Malgré une culture assez bien gardée du secret entourant le détail des négociations des gros contrats d’armement, certains évènements malheureux parviennent toutefois aux oreilles du public et lui rappellent la complexité des arcanes de cette industrie. L’affaire Karachi a, par exemple, mis en lumière la mise en place d’un complexe réseau de commissions lors de la vente de navires de guerres et de sous-marins à l’Arabie Saoudite et au Pakistan. Cette corruption difficilement acceptable dans un monde idéal est en réalité monnaie courante dans cette industrie ou la concurrence n’est ni pure ni parfaite. Ces structures de facilitateurs ou d’entremetteurs sont malheureusement nécessaires pour remporter ces grands marchés. Une entreprise française ne pourra difficilement espérer décrocher un contrat dans un tel milieu là où ses concurrents risqueraient de ne pas avoir ces mêmes scrupules et où le pays acheteurs n’est pas trop regardant sur l’éthique des appels d’offre.
Du point de vu national, l’Etat est pris entre deux feux. Il doit combattre la corruption pour des raisons évidentes d’image. Par ailleurs il ne peut négliger les attentes politiques ou vénales de certaines parties prenantes lorsque l’obtention d’un contrat a des conséquences importantes en termes de souveraineté technologique ou de retombés économiques. Il déploie donc des moyens techniques ou humains afin de préserver l’indépendance et l’attractivité des industries nationales d’armement. C’est en effet en fournissant à ces industries une aide concrète sur la connaissance des réseaux d’influence, des particularités techniques de la concurrence, une mutualisation des efforts de veille, que l’Etat aide de façon « morale » ses entreprises. Le soutien ainsi prodigué n’est pas sans intérêt pour l’Etat qui garantit ainsi par l’indépendance et le niveau de ses industries de l’armement sa souveraineté.
La DGA (Direction Générale de l’Armement) s’efforce quant à elle de mutualiser les efforts de veille de l’ensemble des PME/ETI et grands groupes du tissu industriel national.
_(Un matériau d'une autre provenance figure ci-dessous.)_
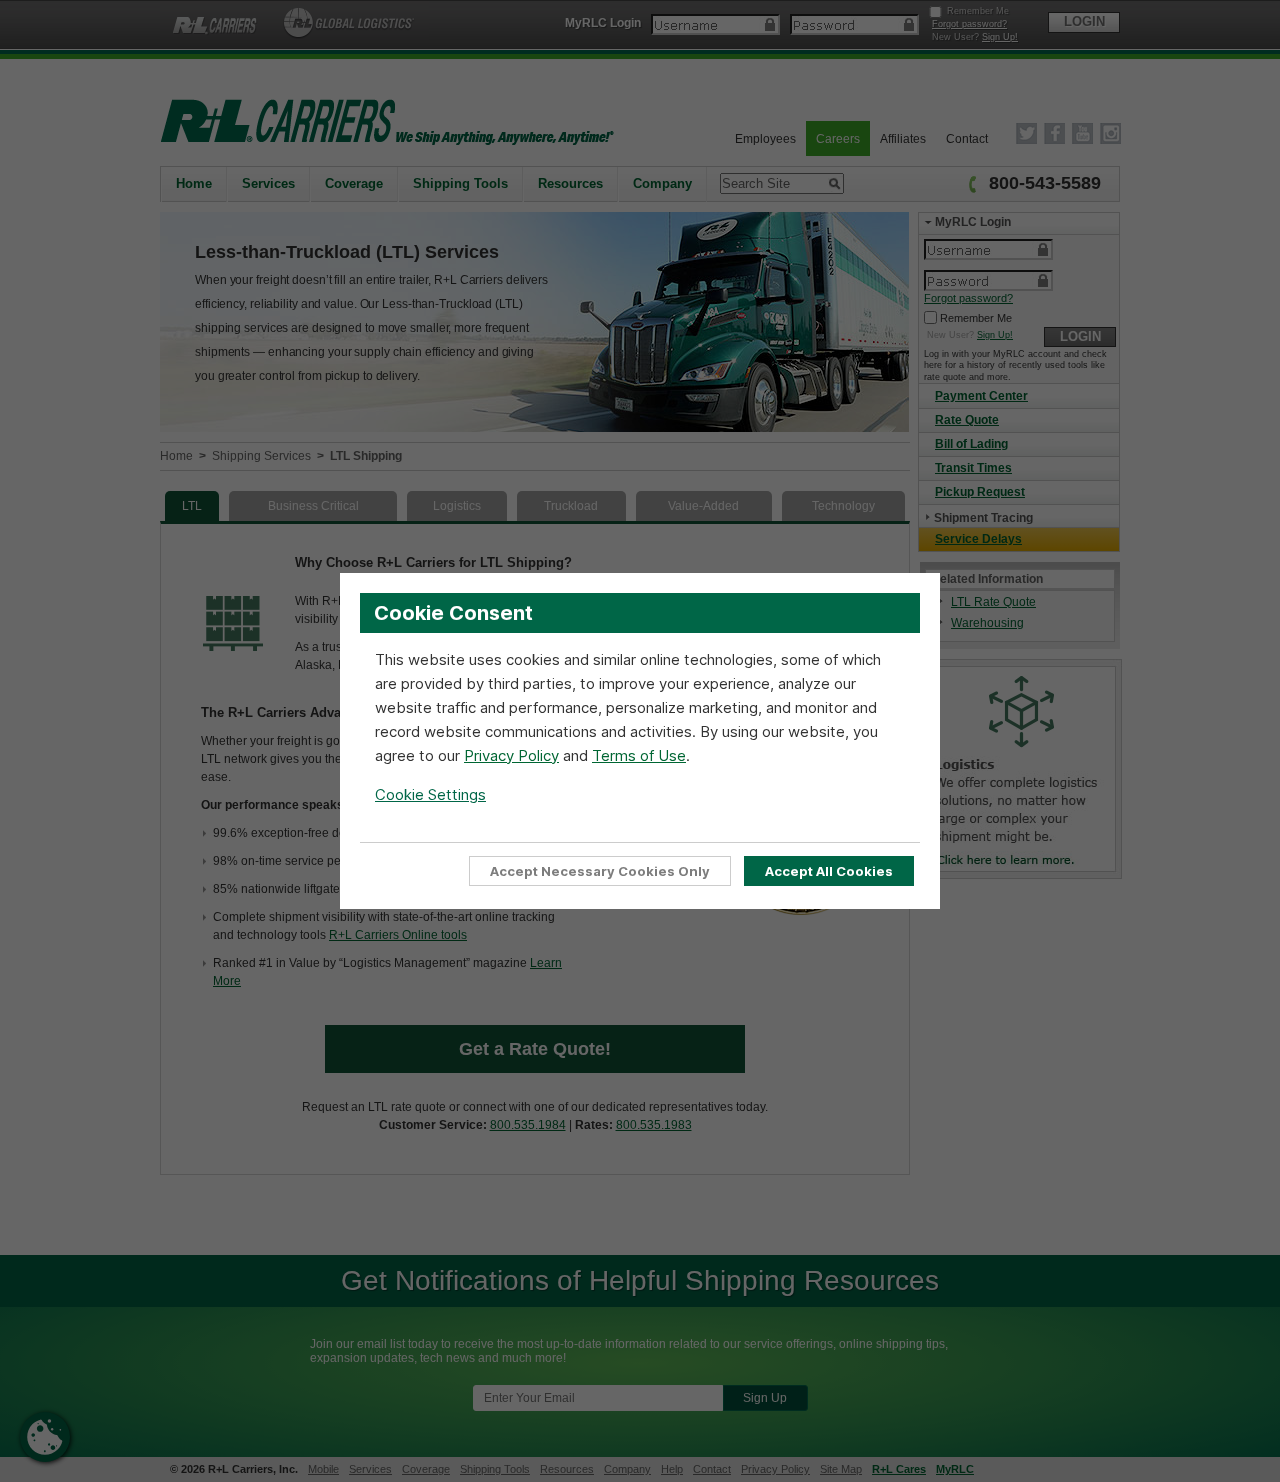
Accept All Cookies (829, 871)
C’est ainsi que son département ITE (Intelligence Technique et Economique) permet de garantir une veille efficace grâce à un puissant réseau d’informateurs professionnels parmi lesquels collabore occasionnellement la DRM (Direction du Renseignement Militaire). Par ailleurs, ITE propose également de la documentation classifiée et des outils d’analyse des données aux entreprises justifiant d’un tel besoin. Outre la collecte d’informations, le stockage de données cruciales sous le toit de la DGA permet une protection accrue que certaines entreprises ne pourraient assurer par manque de moyen / de compétences. L’évolution des technologies de big data ces dernières années a encouragé les investissements dans des outils informatiques capables de traiter toujours plus d’information. C’est ainsi que sont nés par exemple les programmes Artemis pour la DGA et Echelon pour la NSA américaine ayant tout deux pour ambition une veille et une analyse toujours plus complète. Ce n’est qu’en développant ces outils d’intelligence économique que l’Etat pourra répondre au besoin des PME de la défense tel que soulevé par le rapport des députés Caillaud et Michel.
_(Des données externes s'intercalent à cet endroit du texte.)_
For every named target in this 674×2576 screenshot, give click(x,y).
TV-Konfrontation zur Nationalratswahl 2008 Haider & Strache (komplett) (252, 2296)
Les grands contrats d’exports d’armement reposent en effet souvent sur un pilier public et un pilier privé. Il n’est pas rare que les grands groupes industriels sous-traitent l’intermédiation à des sociétés spécialisées. La société Eurotradia est notamment la filiale conseil en grand export d’Airbus, Thalès, MBDA, Dassault Aviation etc. Cette dernière à très récemment été racheté par l’ADIT (Agence pour la diffusion de l’information technologique), un des leaders français de l’intelligence économique et de l’intelligence stratégique. Ce rachat nous illustre les synergies et la coopération toujours plus essentielles entre les exportations d’armement et l’intelligence économique. Adit est en partie détenue par des fonds privés et en partie par des fonds publics (via l’agence des participations et la Bpi)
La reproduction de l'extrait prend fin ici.